Durante la exposición, el equipo económico liderado por Pablo López desglosó estadísticas que reflejan un panorama sombrío para el primer trimestre del año. Los datos oficiales indican que la recaudación nacional sufrió retrocesos mensuales cercanos a los diez puntos porcentuales de forma consecutiva. Esta tendencia, que se mantuvo inalterable entre enero y marzo, golpea el núcleo de las finanzas bonaerenses, dado que el 80% de su estructura presupuestaria depende directamente de la coparticipación federal.
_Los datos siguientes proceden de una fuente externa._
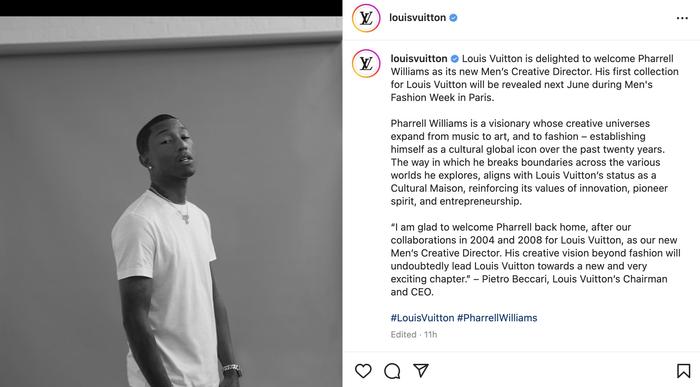The image size is (700, 387).
Task: Open the #LouisVuitton hashtag
Action: click(422, 318)
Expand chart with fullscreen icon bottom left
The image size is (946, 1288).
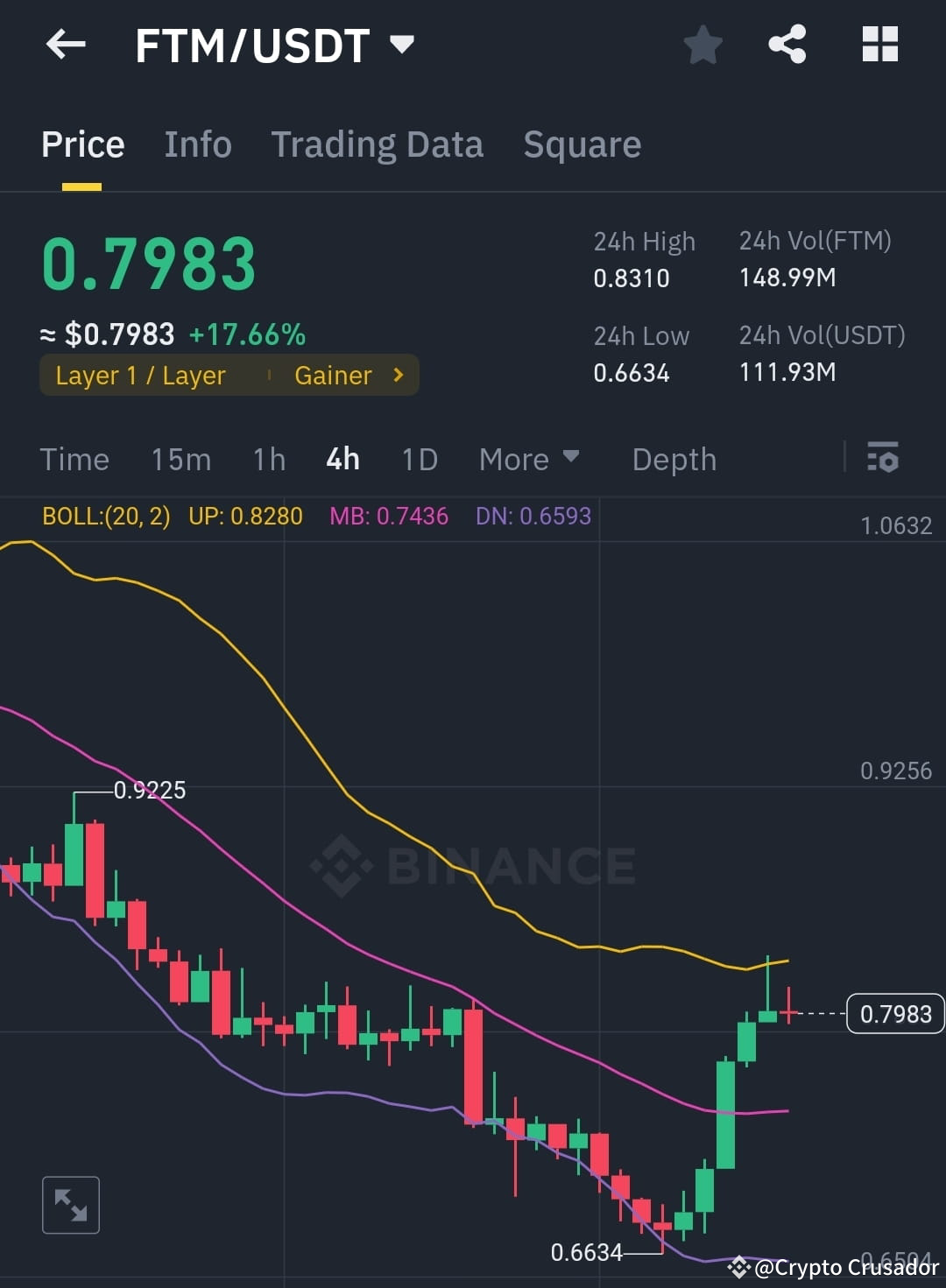click(x=70, y=1205)
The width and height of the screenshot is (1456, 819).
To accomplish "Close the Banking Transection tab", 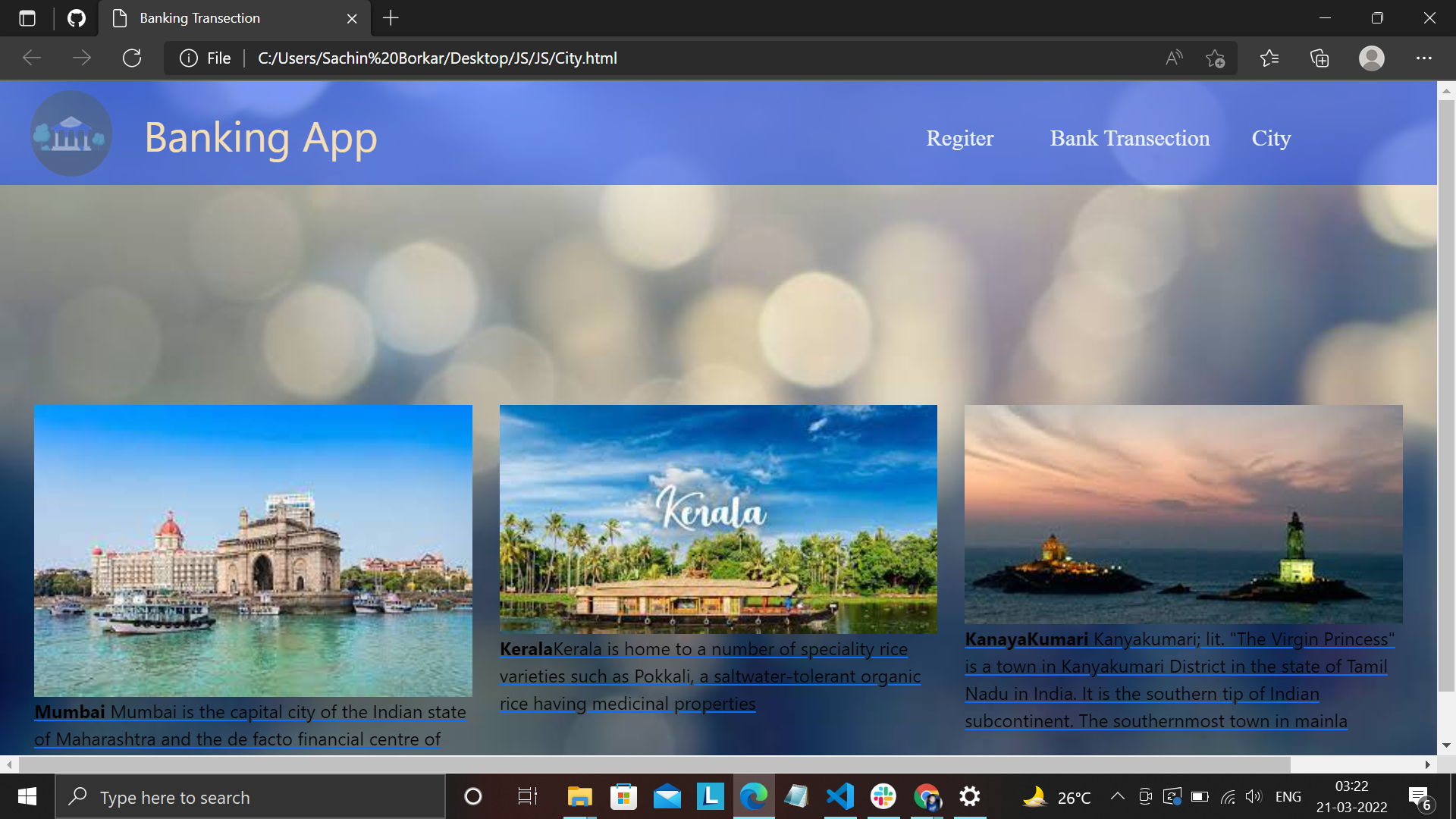I will point(352,18).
El impacto fiscal se traduce en números concretos: solo durante el mes de febrero, la administración provincial percibió 100.000 millones de pesos menos en comparación con el mismo período del ciclo anterior. Esta merma se ve agravada por la caída simultánea en el cobro de impuestos locales y tasas municipales, lo que reduce drásticamente el margen de maniobra para la ejecución de obras y la asistencia social. En términos políticos, Kicillof responsabilizó directamente a las políticas de la Casa Rosada por el estancamiento de la actividad, marcando una distancia insalvable con el modelo económico de Javier Milei.
El cónclave en La Plata funcionó como un llamado de atención para los distritos del Conurbano y el interior, donde la preocupación por la destrucción de puestos de trabajo y el deterioro del tejido social comienza a dominar la agenda de los jefes comunales frente a un invierno que se anticipa complejo.